▶ _Directions_
Can you format the entries below as a JSON list of strings, one string per line, leaving out blank lines?

● ● ●

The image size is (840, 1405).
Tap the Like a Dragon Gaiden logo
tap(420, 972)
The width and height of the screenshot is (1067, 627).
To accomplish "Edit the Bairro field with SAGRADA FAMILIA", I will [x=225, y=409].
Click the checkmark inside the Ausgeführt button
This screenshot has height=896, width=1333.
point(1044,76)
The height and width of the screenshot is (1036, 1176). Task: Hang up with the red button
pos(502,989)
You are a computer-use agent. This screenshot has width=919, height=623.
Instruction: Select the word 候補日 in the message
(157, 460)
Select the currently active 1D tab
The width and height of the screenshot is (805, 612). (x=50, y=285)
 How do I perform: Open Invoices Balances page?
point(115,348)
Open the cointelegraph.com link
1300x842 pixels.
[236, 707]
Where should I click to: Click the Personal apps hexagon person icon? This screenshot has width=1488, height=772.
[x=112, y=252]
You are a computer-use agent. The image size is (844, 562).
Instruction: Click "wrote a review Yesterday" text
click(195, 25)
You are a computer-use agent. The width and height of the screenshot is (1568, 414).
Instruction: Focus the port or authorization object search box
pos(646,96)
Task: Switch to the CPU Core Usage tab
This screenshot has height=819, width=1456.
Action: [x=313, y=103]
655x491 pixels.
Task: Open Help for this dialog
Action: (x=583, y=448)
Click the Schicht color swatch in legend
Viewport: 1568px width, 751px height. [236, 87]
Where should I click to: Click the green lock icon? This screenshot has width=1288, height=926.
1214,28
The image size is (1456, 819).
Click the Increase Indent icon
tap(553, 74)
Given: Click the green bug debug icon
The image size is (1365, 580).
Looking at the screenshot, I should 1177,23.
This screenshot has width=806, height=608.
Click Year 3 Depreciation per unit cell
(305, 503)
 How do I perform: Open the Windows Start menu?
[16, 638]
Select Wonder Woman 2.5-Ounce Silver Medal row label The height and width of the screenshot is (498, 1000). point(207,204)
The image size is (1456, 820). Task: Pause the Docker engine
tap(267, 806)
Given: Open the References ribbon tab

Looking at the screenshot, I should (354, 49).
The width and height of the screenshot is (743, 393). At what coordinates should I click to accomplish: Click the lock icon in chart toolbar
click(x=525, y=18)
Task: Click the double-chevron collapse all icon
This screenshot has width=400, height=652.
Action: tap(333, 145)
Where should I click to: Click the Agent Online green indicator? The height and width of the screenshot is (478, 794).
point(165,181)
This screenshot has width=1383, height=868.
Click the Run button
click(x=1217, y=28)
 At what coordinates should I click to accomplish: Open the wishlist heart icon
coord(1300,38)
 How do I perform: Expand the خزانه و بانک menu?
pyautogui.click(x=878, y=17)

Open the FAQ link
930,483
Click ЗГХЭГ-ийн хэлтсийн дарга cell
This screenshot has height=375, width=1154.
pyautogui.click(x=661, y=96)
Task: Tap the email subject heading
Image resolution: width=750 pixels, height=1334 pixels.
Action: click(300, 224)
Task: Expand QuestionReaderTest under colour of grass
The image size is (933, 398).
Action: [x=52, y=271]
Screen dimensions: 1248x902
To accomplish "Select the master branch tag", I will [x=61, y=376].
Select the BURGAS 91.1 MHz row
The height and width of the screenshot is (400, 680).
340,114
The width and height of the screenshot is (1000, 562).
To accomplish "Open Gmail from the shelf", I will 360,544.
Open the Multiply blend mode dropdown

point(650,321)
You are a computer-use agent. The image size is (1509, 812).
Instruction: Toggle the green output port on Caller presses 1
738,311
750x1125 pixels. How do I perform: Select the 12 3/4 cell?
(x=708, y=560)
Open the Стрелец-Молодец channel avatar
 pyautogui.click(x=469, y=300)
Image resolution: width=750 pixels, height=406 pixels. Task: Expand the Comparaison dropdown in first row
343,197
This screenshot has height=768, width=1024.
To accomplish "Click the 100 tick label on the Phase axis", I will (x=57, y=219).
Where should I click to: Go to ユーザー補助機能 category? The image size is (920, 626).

● ● ●

▶ _Written response_
[
  "The image size is (840, 1405).",
  "Tap the Like a Dragon Gaiden logo",
  "tap(420, 972)",
  "The width and height of the screenshot is (1067, 627).",
  "To accomplish \"Edit the Bairro field with SAGRADA FAMILIA\", I will [x=225, y=409].",
  "Click the checkmark inside the Ausgeführt button",
  "This screenshot has height=896, width=1333.",
  "point(1044,76)",
  "The height and width of the screenshot is (1036, 1176). Task: Hang up with the red button",
  "pos(502,989)",
  "You are a computer-use agent. This screenshot has width=919, height=623.",
  "Instruction: Select the word 候補日 in the message",
  "(157, 460)",
  "Select the currently active 1D tab",
  "The width and height of the screenshot is (805, 612). (x=50, y=285)",
  " How do I perform: Open Invoices Balances page?",
  "point(115,348)",
  "Open the cointelegraph.com link",
  "1300x842 pixels.",
  "[236, 707]",
  "Where should I click to: Click the Personal apps hexagon person icon? This screenshot has width=1488, height=772.",
  "[x=112, y=252]",
  "You are a computer-use agent. The image size is (844, 562).",
  "Instruction: Click \"wrote a review Yesterday\" text",
  "click(195, 25)",
  "You are a computer-use agent. The width and height of the screenshot is (1568, 414).",
  "Instruction: Focus the port or authorization object search box",
  "pos(646,96)",
  "Task: Switch to the CPU Core Usage tab",
  "This screenshot has height=819, width=1456.",
  "Action: [x=313, y=103]",
  "655x491 pixels.",
  "Task: Open Help for this dialog",
  "Action: (x=583, y=448)",
  "Click the Schicht color swatch in legend",
  "Viewport: 1568px width, 751px height. [236, 87]",
  "Where should I click to: Click the green lock icon? This screenshot has width=1288, height=926.",
  "1214,28",
  "The image size is (1456, 819).",
  "Click the Increase Indent icon",
  "tap(553, 74)",
  "Given: Click the green bug debug icon",
  "The image size is (1365, 580).",
  "Looking at the screenshot, I should 1177,23.",
  "This screenshot has width=806, height=608.",
  "Click Year 3 Depreciation per unit cell",
  "(305, 503)",
  " How do I perform: Open the Windows Start menu?",
  "[16, 638]",
  "Select Wonder Woman 2.5-Ounce Silver Medal row label The height and width of the screenshot is (498, 1000). point(207,204)",
  "The image size is (1456, 820). Task: Pause the Docker engine",
  "tap(267, 806)",
  "Given: Open the References ribbon tab",
  "Looking at the screenshot, I should (354, 49).",
  "The width and height of the screenshot is (743, 393). At what coordinates should I click to accomplish: Click the lock icon in chart toolbar",
  "click(x=525, y=18)",
  "Task: Click the double-chevron collapse all icon",
  "This screenshot has width=400, height=652.",
  "Action: tap(333, 145)",
  "Where should I click to: Click the Agent Online green indicator? The height and width of the screenshot is (478, 794).",
  "point(165,181)",
  "This screenshot has width=1383, height=868.",
  "Click the Run button",
  "click(x=1217, y=28)",
  " At what coordinates should I click to accomplish: Open the wishlist heart icon",
  "coord(1300,38)",
  " How do I perform: Expand the خزانه و بانک menu?",
  "pyautogui.click(x=878, y=17)",
  "Open the FAQ link",
  "930,483",
  "Click ЗГХЭГ-ийн хэлтсийн дарга cell",
  "This screenshot has height=375, width=1154.",
  "pyautogui.click(x=661, y=96)",
  "Task: Tap the email subject heading",
  "Image resolution: width=750 pixels, height=1334 pixels.",
  "Action: click(300, 224)",
  "Task: Expand QuestionReaderTest under colour of grass",
  "The image size is (933, 398).",
  "Action: [x=52, y=271]",
  "Screen dimensions: 1248x902",
  "To accomplish \"Select the master branch tag\", I will [x=61, y=376].",
  "Select the BURGAS 91.1 MHz row",
  "The height and width of the screenshot is (400, 680).",
  "340,114",
  "The width and height of the screenshot is (1000, 562).",
  "To accomplish \"Open Gmail from the shelf\", I will 360,544.",
  "Open the Multiply blend mode dropdown",
  "point(650,321)",
  "You are a computer-use agent. The image size is (1509, 812).",
  "Instruction: Toggle the green output port on Caller presses 1",
  "738,311",
  "750x1125 pixels. How do I perform: Select the 12 3/4 cell?",
  "(x=708, y=560)",
  "Open the Стрелец-Молодец channel avatar",
  " pyautogui.click(x=469, y=300)",
  "Image resolution: width=750 pixels, height=406 pixels. Task: Expand the Comparaison dropdown in first row",
  "343,197",
  "This screenshot has height=768, width=1024.",
  "To accomplish \"Click the 100 tick label on the Phase axis\", I will (x=57, y=219).",
  "Where should I click to: Go to ユーザー補助機能 category? The image size is (920, 626)."
]